The package includes some QoL functions. The function `geomean()`

calculates the geometric mean and accepts the same arguments as the `mean()`

.

`geomean(c(0.5,1,1.5))`

`## [1] 0.9085603`

`mean(c(0.5,1,1.5))`

`## [1] 1`

The function `leadtrail()`

can remove leading or trailing zeros or NAs as requested. This is controlled by the arguments`rm`

, `lead`

and `trail`

.

```
x <- c(rep(0,2),rnorm(5),rep(0,2))
print(x)
```

```
## [1] 0.0000000 0.0000000 -0.9519769 -1.1978381 -0.9596107 -1.6142629
## [7] 0.5855328 0.0000000 0.0000000
```

`leadtrail(x)`

`## [1] -0.9519769 -1.1978381 -0.9596107 -1.6142629 0.5855328`

The function `wins()`

winsorises vectors and accepts the argument `p`

to control how many observations are treated. If `p`

is less than 1, then it is interpretted as a percentage. If it is bigger or equal to 1, then it is treated as number of observations.

```
x <- sort(round(runif(10)*10))
print(x)
```

`## [1] 0 1 1 1 3 7 8 8 9 9`

`wins(x,2)`

`## [1] 1 1 1 1 3 7 8 8 8 8`

`wins(x,0.1)`

`## [1] 1 1 1 1 3 7 8 8 9 9`

There are two vectorised versions `colWins()`

and `rowWins()`

to speed up calculations for large arrays.

Finally, the function `lambdaseq()`

is meant to be used with LASSO and similar. Given some response target `y`

and regressors `x`

it calculates a sequence of lambdas from the OLS solution to the penalty that removes all regressors from the model. If weighted LASSO will be used, then the argument `weigth`

can beused to account for that. To switch to ridge regression or elastic nets use the argument `alpha`

. How many lambdas are produced (`nLambda`

) and how the lambda decreases (`lambdaRatio`

) can be controlled. The argument `standardise`

preprocess the variables, while the arguement `addZeroLamda`

does as it says and adds the OLS solution lambda in the output vector.

```
y <- mtcars[,1]
x <- as.matrix(mtcars[,2:11])
lambda <- lambdaseq(x, y)[[1]]
plot(lambda)
```

This can be directly used with the **glmnet** package, or with custom shrinkage estimators (the motivation behind building this function!).

```
library(glmnet)
fit.lasso <- cv.glmnet(x, y, lambda = lambda)
```

Users of **TStools** will not find any new functionality in **tsutils** yet.
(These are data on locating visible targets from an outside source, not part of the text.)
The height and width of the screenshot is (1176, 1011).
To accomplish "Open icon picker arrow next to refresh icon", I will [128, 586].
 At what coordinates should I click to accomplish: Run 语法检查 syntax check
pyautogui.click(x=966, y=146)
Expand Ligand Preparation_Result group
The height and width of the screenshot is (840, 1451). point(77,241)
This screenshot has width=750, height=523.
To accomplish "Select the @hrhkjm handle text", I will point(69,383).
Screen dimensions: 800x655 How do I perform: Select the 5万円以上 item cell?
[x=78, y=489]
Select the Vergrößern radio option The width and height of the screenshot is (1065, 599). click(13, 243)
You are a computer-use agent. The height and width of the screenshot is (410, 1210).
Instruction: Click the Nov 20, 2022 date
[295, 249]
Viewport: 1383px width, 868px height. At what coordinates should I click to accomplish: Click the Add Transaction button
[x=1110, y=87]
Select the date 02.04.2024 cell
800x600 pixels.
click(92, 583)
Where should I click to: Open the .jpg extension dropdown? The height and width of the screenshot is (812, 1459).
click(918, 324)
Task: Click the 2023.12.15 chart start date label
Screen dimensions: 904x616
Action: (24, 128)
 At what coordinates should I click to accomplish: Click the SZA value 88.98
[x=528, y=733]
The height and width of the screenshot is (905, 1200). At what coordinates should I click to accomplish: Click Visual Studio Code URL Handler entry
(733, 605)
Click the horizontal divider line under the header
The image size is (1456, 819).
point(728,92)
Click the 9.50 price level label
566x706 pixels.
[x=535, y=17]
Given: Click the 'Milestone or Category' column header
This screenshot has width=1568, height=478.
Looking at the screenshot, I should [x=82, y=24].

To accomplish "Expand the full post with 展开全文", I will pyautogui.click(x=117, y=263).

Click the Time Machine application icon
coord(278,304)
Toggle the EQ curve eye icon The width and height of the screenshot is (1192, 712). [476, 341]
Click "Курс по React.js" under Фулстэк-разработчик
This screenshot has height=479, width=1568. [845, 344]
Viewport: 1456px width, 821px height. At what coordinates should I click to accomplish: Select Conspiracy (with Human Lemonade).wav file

Under the hood there are various improvements and better documentation. Where necessary, the functions point to useful references and examples. Most importantly, these functions are now in CRAN and *safe* to use! The plan is to keep expanding **tsutils** with more functions that graduate from the development **TStools**.

**Happy forecasting!**

Nikos, thank you for this post. Its very inspiring.

This is wonderful!

Your posts are really great.

Had a query regarding data transformation during time series modelling, We use different transformations such as log or box cox transformations before applying time series models.I would like to know is it fine to do scaling(multipying or dividing by a constant) on the time series before applying time series models(Models like arima, ets , stlf etc).

I do not see why scaling would affect linear models. We can always do some tricks to split the estimation. For instance in lasso regression we take away the mean and do not estimate it as part of the regression, but do it separately. You could in principle do that with ETS, Arima, etc. However, keep in mind that if you are using ETS with multiplicative specifications, you need to avoid introducing zeros and make any proportional changes (i.e. multiply/divide), as otherwise you will break the multiplicative connection between the components and the level!